I'm 22(F) and I work as a moderator. It is my first real job experience and it has always been a rather chill job that I enjoy. Recently, the workload increased dramatically and I can't keep up because I've been used to it being quite calm for nearly two years. Even my boss referred to it as a “small job”
The increased screen time started giving me headaches and itchy eyes and because I'm no longer able to move around like I used to, back and neck aches kicked in. It got hard to the point that I often burn out, lose concentration and even make mistakes, and my boss told me that if I can't keep up with the workload, it won't be profitable for him anymore. Next day, his wife, who's a coworker, (nicely) tells me that if I'm not able to carry on, I won't be able to keep the job because moderators like me who work on evenings and weekends aren't really sought after anymore.
Yesterday I've been told that I made another mistake (turned ou it wasn't me) but it was the last straw. and I saw it as an additional sign/warning that I should leave.
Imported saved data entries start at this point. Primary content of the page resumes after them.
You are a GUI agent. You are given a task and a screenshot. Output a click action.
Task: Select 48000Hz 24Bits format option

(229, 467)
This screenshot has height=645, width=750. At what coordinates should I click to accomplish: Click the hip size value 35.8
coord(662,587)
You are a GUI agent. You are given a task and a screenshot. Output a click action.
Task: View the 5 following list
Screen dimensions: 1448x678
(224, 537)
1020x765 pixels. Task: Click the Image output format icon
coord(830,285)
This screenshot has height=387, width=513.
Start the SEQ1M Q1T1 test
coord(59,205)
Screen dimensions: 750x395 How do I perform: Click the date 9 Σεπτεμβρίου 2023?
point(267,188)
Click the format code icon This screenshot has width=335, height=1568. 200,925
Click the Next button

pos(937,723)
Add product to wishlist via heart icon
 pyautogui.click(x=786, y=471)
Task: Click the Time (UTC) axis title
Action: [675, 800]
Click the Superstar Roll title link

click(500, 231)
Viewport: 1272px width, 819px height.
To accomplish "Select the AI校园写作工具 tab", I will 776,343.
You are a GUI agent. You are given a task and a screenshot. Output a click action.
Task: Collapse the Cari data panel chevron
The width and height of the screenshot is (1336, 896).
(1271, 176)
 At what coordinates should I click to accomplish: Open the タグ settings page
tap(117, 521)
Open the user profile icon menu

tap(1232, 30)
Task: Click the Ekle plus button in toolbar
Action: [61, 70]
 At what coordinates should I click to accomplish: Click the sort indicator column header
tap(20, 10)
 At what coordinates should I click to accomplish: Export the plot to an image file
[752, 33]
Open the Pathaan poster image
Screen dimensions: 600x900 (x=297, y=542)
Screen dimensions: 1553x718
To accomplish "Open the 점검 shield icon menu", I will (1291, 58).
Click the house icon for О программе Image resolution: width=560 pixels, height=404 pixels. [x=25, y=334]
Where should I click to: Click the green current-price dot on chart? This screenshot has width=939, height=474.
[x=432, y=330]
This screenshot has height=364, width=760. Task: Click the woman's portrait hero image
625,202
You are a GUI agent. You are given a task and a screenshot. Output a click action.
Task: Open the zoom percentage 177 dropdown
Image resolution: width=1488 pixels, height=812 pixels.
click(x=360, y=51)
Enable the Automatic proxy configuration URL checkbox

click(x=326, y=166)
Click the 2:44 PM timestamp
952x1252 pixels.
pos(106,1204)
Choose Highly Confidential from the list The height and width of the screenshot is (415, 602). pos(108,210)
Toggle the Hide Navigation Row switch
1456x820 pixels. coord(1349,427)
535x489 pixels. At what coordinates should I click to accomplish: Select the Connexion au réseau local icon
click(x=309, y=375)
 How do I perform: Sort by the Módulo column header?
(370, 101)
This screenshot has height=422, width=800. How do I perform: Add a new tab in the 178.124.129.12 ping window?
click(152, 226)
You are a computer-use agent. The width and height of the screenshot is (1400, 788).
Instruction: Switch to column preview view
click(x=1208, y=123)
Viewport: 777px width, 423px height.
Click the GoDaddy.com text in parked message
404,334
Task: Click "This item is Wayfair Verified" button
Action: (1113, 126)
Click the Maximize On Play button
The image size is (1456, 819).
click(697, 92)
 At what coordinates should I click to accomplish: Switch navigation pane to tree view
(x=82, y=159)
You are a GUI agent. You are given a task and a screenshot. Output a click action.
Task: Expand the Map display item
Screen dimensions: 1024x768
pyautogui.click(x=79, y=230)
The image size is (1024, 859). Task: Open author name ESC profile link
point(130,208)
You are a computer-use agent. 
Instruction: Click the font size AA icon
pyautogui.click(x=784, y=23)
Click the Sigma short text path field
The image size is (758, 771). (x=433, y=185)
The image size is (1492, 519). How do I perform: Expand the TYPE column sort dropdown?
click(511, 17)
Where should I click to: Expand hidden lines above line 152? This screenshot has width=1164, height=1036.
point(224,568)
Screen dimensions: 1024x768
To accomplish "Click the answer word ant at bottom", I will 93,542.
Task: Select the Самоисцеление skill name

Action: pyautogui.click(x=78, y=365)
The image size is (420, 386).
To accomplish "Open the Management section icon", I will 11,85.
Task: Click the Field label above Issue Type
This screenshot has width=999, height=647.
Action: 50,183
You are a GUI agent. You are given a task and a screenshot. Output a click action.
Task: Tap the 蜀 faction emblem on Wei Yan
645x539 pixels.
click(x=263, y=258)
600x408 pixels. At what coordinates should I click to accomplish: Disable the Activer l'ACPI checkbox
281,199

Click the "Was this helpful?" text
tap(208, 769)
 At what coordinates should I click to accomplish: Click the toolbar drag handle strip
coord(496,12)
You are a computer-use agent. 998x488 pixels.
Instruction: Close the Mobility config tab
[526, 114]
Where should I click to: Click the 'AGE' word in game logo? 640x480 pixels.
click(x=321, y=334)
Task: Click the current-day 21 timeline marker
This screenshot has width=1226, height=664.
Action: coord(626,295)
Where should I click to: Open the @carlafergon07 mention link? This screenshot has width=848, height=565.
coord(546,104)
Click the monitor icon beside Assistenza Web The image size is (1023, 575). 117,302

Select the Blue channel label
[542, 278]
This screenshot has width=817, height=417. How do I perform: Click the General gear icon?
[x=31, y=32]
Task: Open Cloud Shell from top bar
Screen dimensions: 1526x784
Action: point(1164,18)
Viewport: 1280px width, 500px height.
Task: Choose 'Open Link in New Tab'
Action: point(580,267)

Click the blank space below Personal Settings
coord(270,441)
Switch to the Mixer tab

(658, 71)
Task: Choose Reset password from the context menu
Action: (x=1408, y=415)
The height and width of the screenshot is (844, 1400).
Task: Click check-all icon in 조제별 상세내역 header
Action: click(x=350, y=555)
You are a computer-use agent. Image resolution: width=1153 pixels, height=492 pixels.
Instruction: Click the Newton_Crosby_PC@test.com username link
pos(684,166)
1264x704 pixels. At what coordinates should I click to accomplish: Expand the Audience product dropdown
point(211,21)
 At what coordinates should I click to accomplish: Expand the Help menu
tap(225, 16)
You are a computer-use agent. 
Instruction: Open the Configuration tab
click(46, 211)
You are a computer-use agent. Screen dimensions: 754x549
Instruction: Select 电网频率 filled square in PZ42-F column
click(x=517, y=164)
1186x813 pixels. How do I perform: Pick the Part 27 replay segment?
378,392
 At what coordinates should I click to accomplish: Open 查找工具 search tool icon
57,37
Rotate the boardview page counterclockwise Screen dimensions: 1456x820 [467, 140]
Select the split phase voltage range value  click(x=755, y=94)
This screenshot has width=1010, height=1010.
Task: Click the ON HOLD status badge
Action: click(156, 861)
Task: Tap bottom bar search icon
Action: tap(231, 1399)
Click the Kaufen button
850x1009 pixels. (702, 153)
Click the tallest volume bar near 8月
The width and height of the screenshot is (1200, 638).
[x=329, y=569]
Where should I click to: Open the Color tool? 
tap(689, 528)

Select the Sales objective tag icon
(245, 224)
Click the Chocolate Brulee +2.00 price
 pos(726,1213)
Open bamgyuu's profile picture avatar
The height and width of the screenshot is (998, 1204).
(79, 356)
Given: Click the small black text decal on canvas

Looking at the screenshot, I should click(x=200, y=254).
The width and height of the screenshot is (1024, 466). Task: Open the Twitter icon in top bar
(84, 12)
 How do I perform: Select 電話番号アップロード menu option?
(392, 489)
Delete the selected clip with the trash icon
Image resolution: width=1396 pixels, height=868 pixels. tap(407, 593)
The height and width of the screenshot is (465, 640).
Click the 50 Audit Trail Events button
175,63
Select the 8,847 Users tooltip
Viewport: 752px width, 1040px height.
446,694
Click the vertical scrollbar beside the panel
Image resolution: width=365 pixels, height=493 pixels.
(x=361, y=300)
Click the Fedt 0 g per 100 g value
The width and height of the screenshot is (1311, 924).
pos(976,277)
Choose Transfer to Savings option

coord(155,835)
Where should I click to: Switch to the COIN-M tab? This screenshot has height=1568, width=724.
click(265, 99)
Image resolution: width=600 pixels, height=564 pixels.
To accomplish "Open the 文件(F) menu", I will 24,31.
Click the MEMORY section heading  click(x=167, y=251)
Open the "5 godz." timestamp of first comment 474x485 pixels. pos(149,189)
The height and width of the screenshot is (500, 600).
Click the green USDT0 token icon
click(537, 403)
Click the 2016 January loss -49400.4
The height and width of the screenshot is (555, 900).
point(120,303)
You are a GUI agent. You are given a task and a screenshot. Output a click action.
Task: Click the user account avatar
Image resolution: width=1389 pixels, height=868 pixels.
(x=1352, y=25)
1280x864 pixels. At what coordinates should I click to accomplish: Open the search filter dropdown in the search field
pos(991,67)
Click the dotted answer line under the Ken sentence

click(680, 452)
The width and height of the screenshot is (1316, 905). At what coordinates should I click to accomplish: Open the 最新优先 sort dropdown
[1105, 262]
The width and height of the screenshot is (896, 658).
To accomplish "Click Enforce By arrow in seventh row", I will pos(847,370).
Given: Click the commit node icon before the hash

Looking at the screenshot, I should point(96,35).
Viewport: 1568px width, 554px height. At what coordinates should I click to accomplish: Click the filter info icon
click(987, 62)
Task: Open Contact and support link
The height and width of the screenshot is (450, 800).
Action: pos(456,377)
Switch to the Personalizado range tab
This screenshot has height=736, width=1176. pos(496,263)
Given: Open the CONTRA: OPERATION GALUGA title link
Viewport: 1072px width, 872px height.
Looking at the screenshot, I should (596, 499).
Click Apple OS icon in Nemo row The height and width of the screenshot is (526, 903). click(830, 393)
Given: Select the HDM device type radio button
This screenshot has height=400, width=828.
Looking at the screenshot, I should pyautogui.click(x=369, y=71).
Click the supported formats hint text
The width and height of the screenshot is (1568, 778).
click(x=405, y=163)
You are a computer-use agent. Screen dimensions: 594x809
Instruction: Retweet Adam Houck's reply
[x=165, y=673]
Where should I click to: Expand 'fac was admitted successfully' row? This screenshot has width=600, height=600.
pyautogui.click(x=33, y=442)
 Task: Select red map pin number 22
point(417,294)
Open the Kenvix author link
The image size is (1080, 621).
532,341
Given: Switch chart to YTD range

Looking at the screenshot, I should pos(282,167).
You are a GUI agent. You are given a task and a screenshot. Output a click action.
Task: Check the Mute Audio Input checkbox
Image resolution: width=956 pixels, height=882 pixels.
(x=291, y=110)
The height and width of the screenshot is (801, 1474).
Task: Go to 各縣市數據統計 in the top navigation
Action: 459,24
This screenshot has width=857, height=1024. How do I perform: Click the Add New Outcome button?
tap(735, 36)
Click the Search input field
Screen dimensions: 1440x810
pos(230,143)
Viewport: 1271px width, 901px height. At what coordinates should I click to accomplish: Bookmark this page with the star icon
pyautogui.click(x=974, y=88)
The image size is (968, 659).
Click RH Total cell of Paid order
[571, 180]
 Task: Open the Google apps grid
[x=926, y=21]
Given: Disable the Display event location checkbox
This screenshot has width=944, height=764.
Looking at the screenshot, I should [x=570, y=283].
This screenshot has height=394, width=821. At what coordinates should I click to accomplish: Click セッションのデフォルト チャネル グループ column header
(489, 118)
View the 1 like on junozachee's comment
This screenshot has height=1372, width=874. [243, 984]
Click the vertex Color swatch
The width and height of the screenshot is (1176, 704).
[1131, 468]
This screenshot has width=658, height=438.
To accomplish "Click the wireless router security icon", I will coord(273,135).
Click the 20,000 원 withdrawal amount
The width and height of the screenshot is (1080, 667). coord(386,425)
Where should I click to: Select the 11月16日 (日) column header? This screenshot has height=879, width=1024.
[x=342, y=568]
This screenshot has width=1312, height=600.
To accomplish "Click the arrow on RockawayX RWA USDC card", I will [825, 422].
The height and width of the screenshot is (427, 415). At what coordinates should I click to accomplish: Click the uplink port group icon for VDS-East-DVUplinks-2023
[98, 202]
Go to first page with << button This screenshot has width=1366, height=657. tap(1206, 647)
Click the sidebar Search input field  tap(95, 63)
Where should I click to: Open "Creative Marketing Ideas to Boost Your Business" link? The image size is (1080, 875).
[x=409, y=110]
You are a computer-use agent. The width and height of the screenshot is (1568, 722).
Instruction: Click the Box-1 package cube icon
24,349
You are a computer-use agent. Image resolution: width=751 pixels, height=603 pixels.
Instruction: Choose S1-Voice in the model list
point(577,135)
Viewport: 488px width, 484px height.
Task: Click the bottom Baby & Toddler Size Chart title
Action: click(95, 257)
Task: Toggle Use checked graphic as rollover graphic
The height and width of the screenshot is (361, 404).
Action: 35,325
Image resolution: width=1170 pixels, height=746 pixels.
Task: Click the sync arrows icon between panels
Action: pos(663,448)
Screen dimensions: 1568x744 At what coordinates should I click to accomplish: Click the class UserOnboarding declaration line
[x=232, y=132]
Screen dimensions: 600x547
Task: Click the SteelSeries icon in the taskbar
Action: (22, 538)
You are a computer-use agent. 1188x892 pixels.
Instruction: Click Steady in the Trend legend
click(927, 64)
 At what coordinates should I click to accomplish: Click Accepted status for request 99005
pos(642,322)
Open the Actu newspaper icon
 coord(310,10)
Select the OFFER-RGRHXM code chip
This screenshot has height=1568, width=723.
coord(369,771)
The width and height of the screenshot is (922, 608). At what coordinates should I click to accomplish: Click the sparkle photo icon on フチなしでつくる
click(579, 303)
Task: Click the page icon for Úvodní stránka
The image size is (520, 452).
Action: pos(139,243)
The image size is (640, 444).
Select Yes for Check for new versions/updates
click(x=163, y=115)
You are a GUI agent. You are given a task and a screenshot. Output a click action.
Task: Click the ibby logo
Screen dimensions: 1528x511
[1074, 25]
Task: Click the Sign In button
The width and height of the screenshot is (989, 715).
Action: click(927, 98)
I directly told my boss that I wanted to leave, because I don't want to cause more trouble to the agency, because apparently the job is at risk either way, because the work has increased so much that I can't function properly etc. He told me that he respects my decision but that he wished I made an extra effort because he never lowered my paycheck when I didn't have lots of work. That shocked me because he was the one who raised my salary and told me many times that I'm a good worker, and gifted me a coupon to buy from a fancy shop. Besides, he never ever mentioned the fact that he could lower my salary, so I felt kind of betrayed. I love my boss and I've known him for years and he's always been warm and understanding, but this time he was so cold I barely recognised him. Of course, I understand he was stressed and under pressure, the agency isn't running as well as it used to be, but the salary thing hurt me a little.
I'm still leaving, despite the small feeling of guilt that says I could've done more/better, or that I'm weak, but there's just so many things that built up in a short period of time that made me want to look elsewhere. Thank you for reading me!